(Pixel coordinate grounding data)

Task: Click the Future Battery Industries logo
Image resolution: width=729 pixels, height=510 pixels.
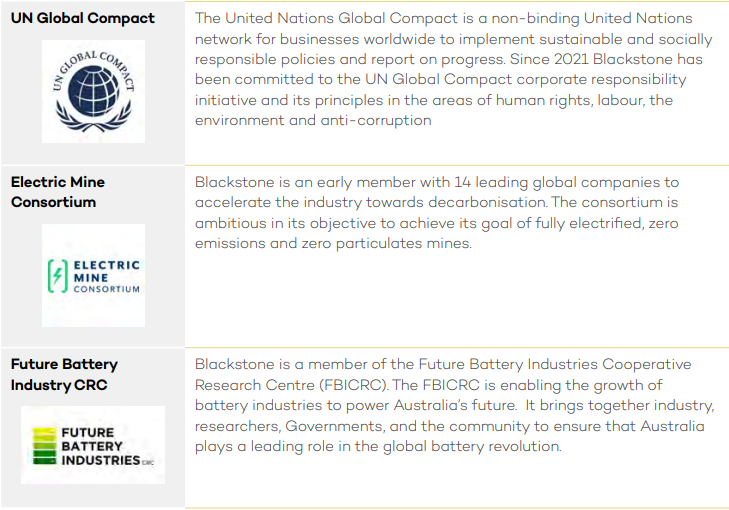Action: pyautogui.click(x=93, y=445)
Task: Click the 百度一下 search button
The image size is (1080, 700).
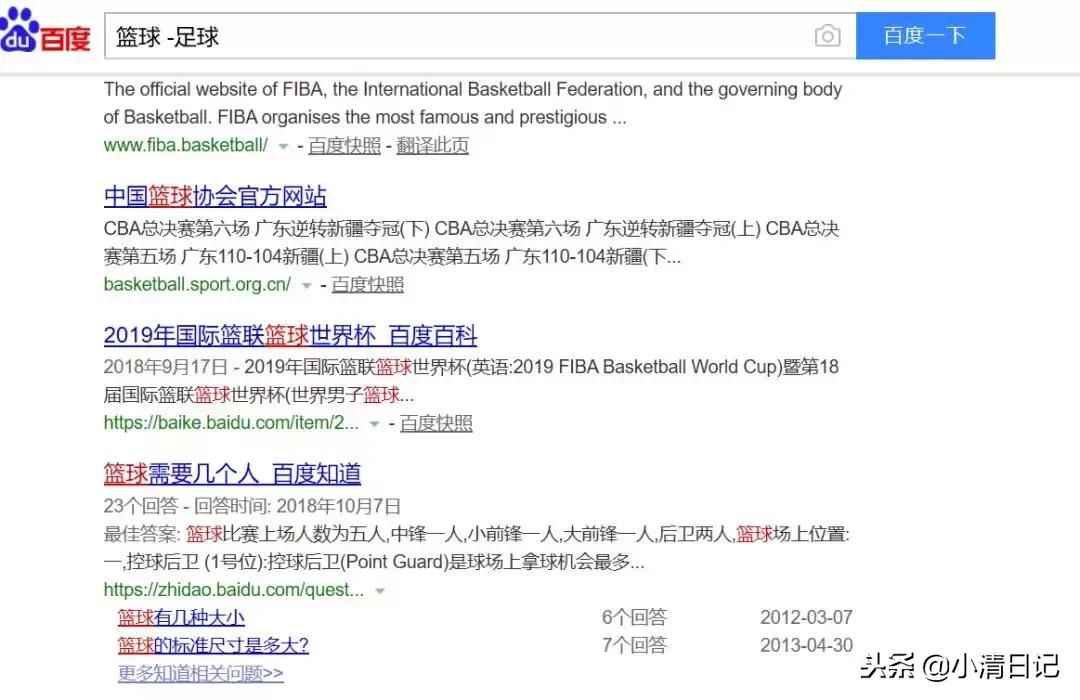Action: (925, 35)
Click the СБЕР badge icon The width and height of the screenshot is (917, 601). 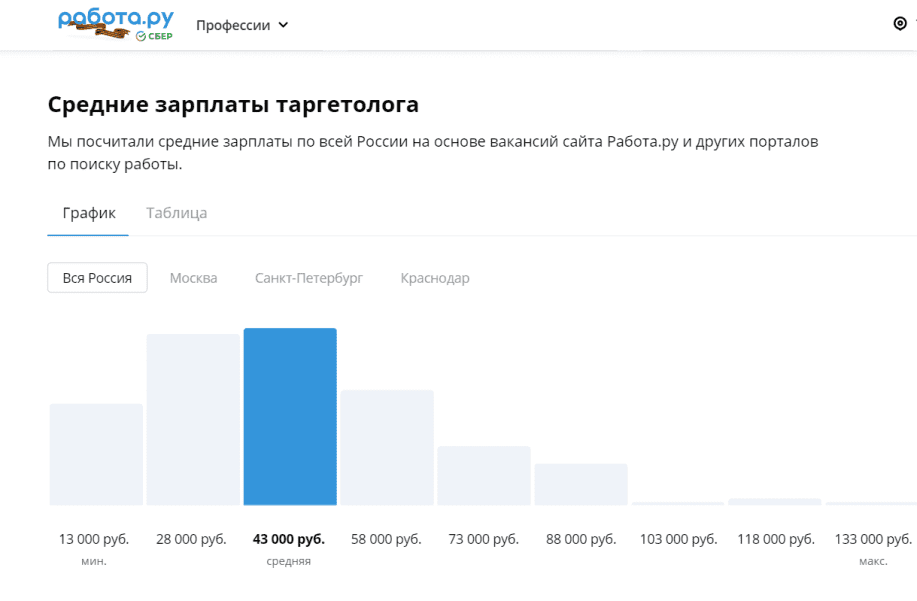(155, 37)
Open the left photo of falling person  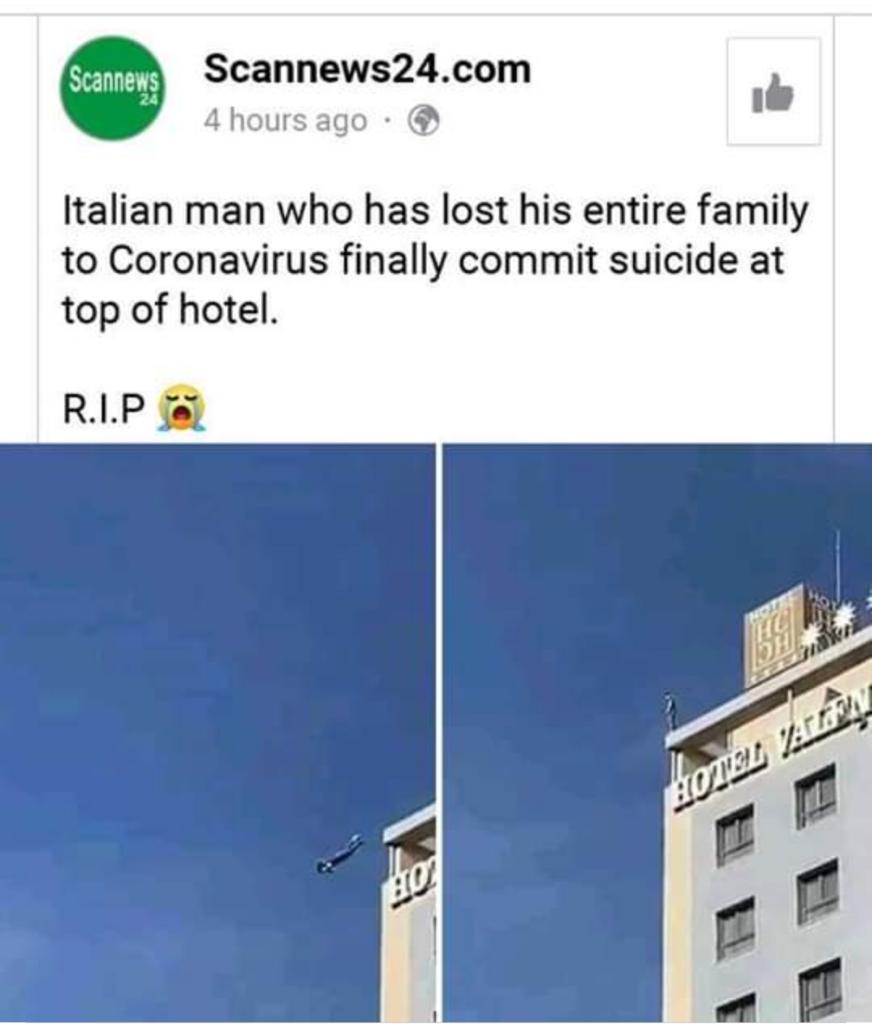pyautogui.click(x=217, y=733)
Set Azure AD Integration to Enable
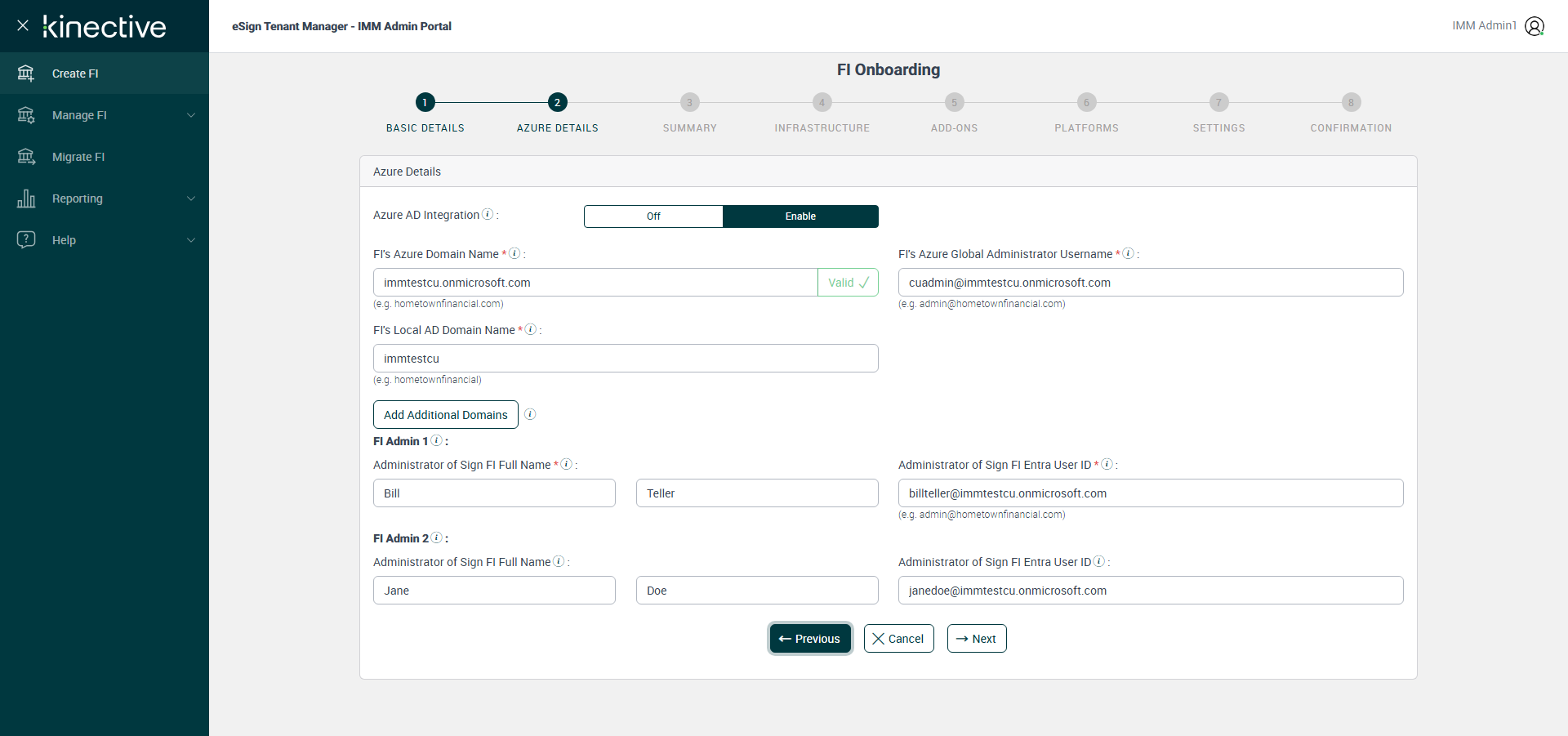The width and height of the screenshot is (1568, 736). click(x=800, y=216)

* [WORK INSTRUCTIONS]
In the data above, how many lines carry the string "Task"? Only the number should be given.

* [ANSWER FOR THIS EXERCISE]
2